He thought, "There's more of her soul in the decoration of this room than anywhere else, more even"-considering her from his sitting position-"than in her used-up body." And then, unexpectedly, with no great convulsion, she was satisfied, and her satisfaction led slowly to his own, which seemed to come from far away. He thought, "I must never forget the Perditas. London would be full of them. I must never neglect the neglected. If I am to stay here it may be the way ahead."

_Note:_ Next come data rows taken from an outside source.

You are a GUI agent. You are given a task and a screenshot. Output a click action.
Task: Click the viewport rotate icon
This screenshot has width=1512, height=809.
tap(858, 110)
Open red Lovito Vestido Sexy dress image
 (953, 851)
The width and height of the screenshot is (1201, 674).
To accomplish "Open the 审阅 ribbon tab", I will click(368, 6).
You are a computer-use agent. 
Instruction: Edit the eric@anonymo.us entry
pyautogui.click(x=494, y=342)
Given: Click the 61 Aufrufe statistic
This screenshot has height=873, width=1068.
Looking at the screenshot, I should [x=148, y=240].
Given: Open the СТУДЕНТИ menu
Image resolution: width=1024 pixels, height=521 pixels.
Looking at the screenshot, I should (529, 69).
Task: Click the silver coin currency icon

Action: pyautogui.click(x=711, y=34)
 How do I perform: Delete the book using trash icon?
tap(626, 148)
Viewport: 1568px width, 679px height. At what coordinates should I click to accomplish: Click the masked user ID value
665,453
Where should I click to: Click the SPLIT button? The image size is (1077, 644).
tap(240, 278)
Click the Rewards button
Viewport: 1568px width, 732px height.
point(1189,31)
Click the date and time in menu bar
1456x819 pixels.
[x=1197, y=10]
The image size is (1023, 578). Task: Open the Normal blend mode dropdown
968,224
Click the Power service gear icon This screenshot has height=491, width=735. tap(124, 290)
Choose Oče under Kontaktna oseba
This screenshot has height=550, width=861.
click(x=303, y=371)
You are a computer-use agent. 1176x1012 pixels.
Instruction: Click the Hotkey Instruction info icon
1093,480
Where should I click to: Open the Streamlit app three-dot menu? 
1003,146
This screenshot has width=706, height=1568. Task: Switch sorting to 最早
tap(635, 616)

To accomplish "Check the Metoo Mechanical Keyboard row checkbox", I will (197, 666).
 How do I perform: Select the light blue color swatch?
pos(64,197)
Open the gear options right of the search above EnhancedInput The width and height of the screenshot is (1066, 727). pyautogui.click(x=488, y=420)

Carefully she picked up her clothes from the covered chair and went down to her own bathroom, leaving him to his. He thought, "This is how it is with her when she is with her lover. This is the greater part of her life." He wasn't expecting her to come back up, but she did. She was dressed again. He was back in the bed. She said, "I don't know whether Roger has told you. He's involved with this awful banker and it's a mess."
Willie said, "I believe he told me about the banker. The man in a bathrobe."
She went down again, and he returned to his own book, moving in and out of the past, in and out of his old self, immensely excited now by the room, the house, the great city outside. He stayed there, waiting-like a child, like a wife-for Roger to come back to the house. He fell asleep. When he woke up the light outside, beyond the ivory curtains, was going. He heard Roger come in. He heard him talking later on the telephone. There was no sound of Perdita. Willie wasn't sure whether he should dress and go down. He decided to stay where he was; and, like a child hiding, he was as quiet as he could be. After a while Roger came up and knocked. When he saw Willie in bed Roger said, "Lucky man."
Willie hid his book and said, "The first time I came to England I came by ship. One day, just before we got to the Suez Ca.n.a.l, the steward said the captain was coming to make his inspection. Just like the jail, really. The steward was agitated, the way the jailer and the others used to be agitated when the superintendent was making his round. I thought it didn't apply to me-the captain coming. So when he came in with his officers they found me half dressed on my bunk. The captain looked at me with hatred and contempt and never said a word. I've never forgotten that look."
Roger said, "Do you feel strong enough to come down for a drink?"
"Let me put on my clothes."
"Put on your dressing gown."
"I don't have one."
"I am sure Perdita has put out a bathrobe for you."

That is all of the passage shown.